I really hope people stop buying sage machines until this anti customer repair practice stops. To not selling the end customer parts is the highest form of arrogance and is hostile to their customer. Please anyone reading, don't buy these machines until their attitude changes. There should be a basic right of repair.


----------



## 4085

ajohn said:


> I've not seen any comments about internal water leaks on BE's. Not really looked though.
> 
> John
> 
> -


Could this be the fastest example yet, being in the opening two lines.......


----------



## joey24dirt

Yes of course get in touch and I'll see what I have. From memory, my DTP was just a standard looking o ring.


----------



## Verne

Hi John,

Yeah, it's a grommet of sorts.

Soft and squidgy.

A great seal when not worn.

Thanks for the info.

What's a DB?

I have ordered the kit from NZ and a spare seal from the US. Just in case. Can't have too many.

Having pulled the assembly and examined how it fits along with the lack of space and tight tubing runs, a magnetic screwdriver is mandatory.

Thanks for the words and wisdom.

I will keep the group updated with progress and any good parts supplier links used in my solution.

And of course what CC and Sage say in reply to my enquiries.

Initially, Sage suggested a new machine and to give them a call to see if they could apply discount. I put them right about that and asked for a 2 dollar inlet water seal, explaining the problem.

Speak later.

Verne


----------



## Verne

The piccies






.

Forgot to add them.


----------



## Verne

Hi,

I have placed a post as a reply to the info from John and Joey. It contained pictures of the grommet in question and other info.

It has magically gone, left the thread.

- **What to work on**:
**A.** In the forum thread on Sage machine repairs, what did Sage first suggest when Verne contacted them?
**B.** Continue the forum thread on Sage machine repairs from its last line.

- **Entries shown**:
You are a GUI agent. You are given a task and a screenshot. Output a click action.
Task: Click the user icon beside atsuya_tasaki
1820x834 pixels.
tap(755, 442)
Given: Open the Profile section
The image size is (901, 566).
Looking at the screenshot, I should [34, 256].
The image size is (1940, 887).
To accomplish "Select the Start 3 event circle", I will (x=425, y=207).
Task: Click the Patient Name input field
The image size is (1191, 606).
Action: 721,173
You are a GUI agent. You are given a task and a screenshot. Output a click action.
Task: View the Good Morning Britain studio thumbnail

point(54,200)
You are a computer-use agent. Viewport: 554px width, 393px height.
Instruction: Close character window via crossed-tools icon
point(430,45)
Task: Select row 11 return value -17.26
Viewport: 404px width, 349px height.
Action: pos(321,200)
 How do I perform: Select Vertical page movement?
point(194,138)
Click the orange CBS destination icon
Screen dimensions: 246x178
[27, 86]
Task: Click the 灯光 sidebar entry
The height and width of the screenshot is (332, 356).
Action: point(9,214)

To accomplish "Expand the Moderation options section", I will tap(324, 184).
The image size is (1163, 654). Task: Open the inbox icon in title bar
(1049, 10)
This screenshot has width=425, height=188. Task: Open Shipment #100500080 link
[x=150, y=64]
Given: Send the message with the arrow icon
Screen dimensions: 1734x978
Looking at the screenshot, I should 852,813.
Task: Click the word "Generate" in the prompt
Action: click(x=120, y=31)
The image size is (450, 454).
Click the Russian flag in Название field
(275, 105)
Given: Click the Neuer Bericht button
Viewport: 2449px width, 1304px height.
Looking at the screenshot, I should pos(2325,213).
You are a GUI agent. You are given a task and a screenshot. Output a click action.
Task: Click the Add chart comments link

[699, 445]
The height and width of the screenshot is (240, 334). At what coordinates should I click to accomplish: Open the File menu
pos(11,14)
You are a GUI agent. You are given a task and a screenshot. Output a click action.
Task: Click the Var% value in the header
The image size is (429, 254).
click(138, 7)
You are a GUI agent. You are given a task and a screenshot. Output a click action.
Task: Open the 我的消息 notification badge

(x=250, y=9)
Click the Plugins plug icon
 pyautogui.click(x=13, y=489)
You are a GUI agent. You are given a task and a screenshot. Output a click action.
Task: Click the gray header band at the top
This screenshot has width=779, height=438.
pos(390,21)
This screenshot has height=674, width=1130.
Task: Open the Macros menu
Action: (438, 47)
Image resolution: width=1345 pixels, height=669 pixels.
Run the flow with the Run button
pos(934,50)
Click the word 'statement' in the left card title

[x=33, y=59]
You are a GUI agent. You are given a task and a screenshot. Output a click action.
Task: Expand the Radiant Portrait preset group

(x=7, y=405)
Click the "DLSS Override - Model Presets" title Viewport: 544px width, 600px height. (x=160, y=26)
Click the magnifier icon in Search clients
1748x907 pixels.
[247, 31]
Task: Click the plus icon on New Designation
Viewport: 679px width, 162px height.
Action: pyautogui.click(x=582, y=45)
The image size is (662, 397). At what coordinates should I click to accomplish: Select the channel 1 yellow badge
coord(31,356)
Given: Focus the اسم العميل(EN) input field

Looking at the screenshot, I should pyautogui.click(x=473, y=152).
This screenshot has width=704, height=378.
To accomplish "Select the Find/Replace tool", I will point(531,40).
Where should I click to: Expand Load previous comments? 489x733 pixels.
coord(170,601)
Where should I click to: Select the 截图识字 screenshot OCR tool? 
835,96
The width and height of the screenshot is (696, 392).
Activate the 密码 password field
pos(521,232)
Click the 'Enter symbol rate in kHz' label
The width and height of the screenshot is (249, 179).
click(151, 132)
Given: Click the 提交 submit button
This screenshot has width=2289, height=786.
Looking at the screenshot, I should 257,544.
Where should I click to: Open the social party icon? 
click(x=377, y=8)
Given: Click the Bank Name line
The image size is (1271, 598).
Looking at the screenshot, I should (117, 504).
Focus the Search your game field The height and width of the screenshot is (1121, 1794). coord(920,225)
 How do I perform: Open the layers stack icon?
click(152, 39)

- **Outputs**:
**A.** A new machine, and a call to see if they could apply a discount.

**B.**
Is this me or something more sinister?

Regards

Mark


----------



## Verne

Now I can see the message.

How odd.


----------



## joey24dirt

Ah I don't have anything like that I'm afraid. I thought they would've been a standard o ring.


----------



## ajohn

Best option is probably to just buy one. From the US is likely to be quickest. Oz's cheap air postal service is very slow. As I am expecting a kit I had a nose on the web. Seems by the time it's cleared customs etc it can take nearly 1 month. They must use carrier pigeons. The cheaper USPS service from the US is usually 2 weeks or less.








The reason some domestic shippers to the UK can be cheap is that RM etc have to handle them. Seems it's an international agreement that annoys the gov as they don't get paid for it.

John

-


----------



## Verne

Hi Joey,

Thanksmfor looking mate.

I have ordered a kit from NZ and two seals from the US via a mate over there. Still gonna be a fair time without my machine.

Bah humbug.

Still no reply from CC or Sage.

I will ring them and speak.

See what they say and if they can or will help.

Even if I end up with eleventh six seal after this is all over I will be a happy chap.

Keep ya'all posted on progress.

Thanks to you and John for all the help.

Regards

Verne


----------



## joey24dirt

Ah I didn't really do much haha


----------



## shinsplint

Hi all, firstly OP - hope you get it fixed ok !

I hope you don't mind me jumping in on this, but my DTP appears to be leaking from somewhere. I only bought it last July (from AO on eBay). Should I contact AO or Sage about it? It supposedly comes with a 2 year manufacturer warranty. What is likely to be the outcome?

Thank you for any help, and apologies again for butting in.


----------



## ajohn

shinsplint said:


> Hi all, firstly OP - hope you get it fixed ok !
> 
> I hope you don't mind me jumping in on this, but my DTP appears to be leaking from somewhere. I only bought it last July (from AO on eBay). Should I contact AO or Sage about it? It supposedly comes with a 2 year manufacturer warranty. What is likely to be the outcome?
> 
> Thank you for any help, and apologies again for butting in.


AO will probably point you at Sage and it will get repaired or maybe they will just replace it. The warrantee is repair or replace and provided by Sage.

John

-


----------



## shinsplint

Cheers John, I have emailed AO through eBay to inform them of the problem.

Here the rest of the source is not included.